Yes, it’s true that most children’s hospitals aren’t independently run and free-standing, but the best ones are. Just look at the top five children’s hospitals as ranked by U.S. News & World Report — all are affiliated with academic institutions. But they are also independently run, and free-standing.

The reason, proponents say, is simple: Children’s hospitals that are independently run have only one mission — to take care of kids. Children’s hospitals run by adult hospital systems often are left fighting for resources because pediatrics represents only a small fraction of their overall revenues, explains Farzan Bharucha, a partner with Kurt Salmon, the consulting firm hired to study the feasibility of building a new hospital.

“It is interesting when you start to look at all of the nationally ranked children’s hospitals in the country,” Bharucha explains during a town-hall style meeting at St. Paul’s Episcopal Church in early February. “They are all affiliated with academic medical centers, that part is absolutely true. But if you go through the Top 10 children’s hospitals … if you think about Children’s Hospital of Philadelphia, or Boston Children’s, or Cincinnati Children’s, or Texas Children’s, or Seattle Children’s, typically all in the top five, they are all independent, free-standing entities.”

Will health care reform threaten to derail it?

VCU contends children’s hospitals face an uncertain economic future. A university official points to a series of reports outlining the grim outlook of pediatric hospitals, and the “reality that federal-state health plans account for about half of children’s hospitals’ revenues, and state funding for these programs is not trending upward.”

Nonprofit children’s hospitals and safety-net hospitals such as VCU Medical Center that serve a large number of uninsured patients receive funding through the Medicaid and Medicare Disproportionate Share Hospital programs to help offset the costs. The assumption is that the number of uninsured patients will fall dramatically as the Affordable Care Act is implemented, leading to a decrease in funding through those reimbursement programs.

The funding is significant.

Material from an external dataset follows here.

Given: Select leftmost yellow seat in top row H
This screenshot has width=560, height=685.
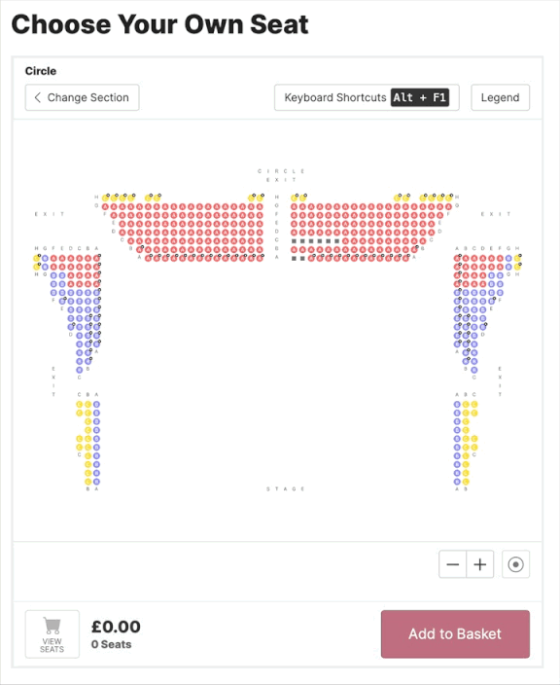Looking at the screenshot, I should (x=106, y=198).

In the most recent feasibility study completed by Kurt Salmon, the consultants forecast that the new hospital would receive $15 million a year through the disproportionate share programs, which has a significant impact on profitability. By year eight, for example, without the state and federal funding the hospital would generate $25.5 million in profit, or a 6.9 percent margin; with the funding the hospital would bring in $41 million, an 11 percent margin.

So it’s nothing to sneeze at. Proponents of the new hospital, however, say it’s all a wash anyhow. Reimbursements for all hospitals are decreasing, not just for children’s hospitals, so it’s a moot point.

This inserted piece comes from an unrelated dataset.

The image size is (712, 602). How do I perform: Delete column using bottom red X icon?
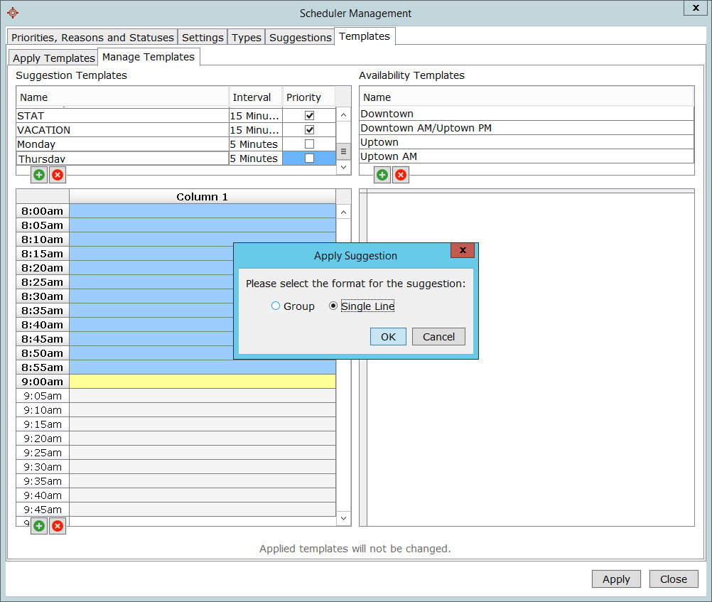click(x=58, y=526)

“If there is a large change to reimbursement because of the [Affordability Care Act] it will impact every provider of children’s health care,” Bharucha says, adding that children, in fact, are the least affected by health care reform. “There are not that many kids that are not insured. It’s more likely to affect the adult hospital.”

He also points out that children’s hospitals are far better at fundraising. And the economies of scale created by consolidating care at one hospital would help offset the declining state and federal funds.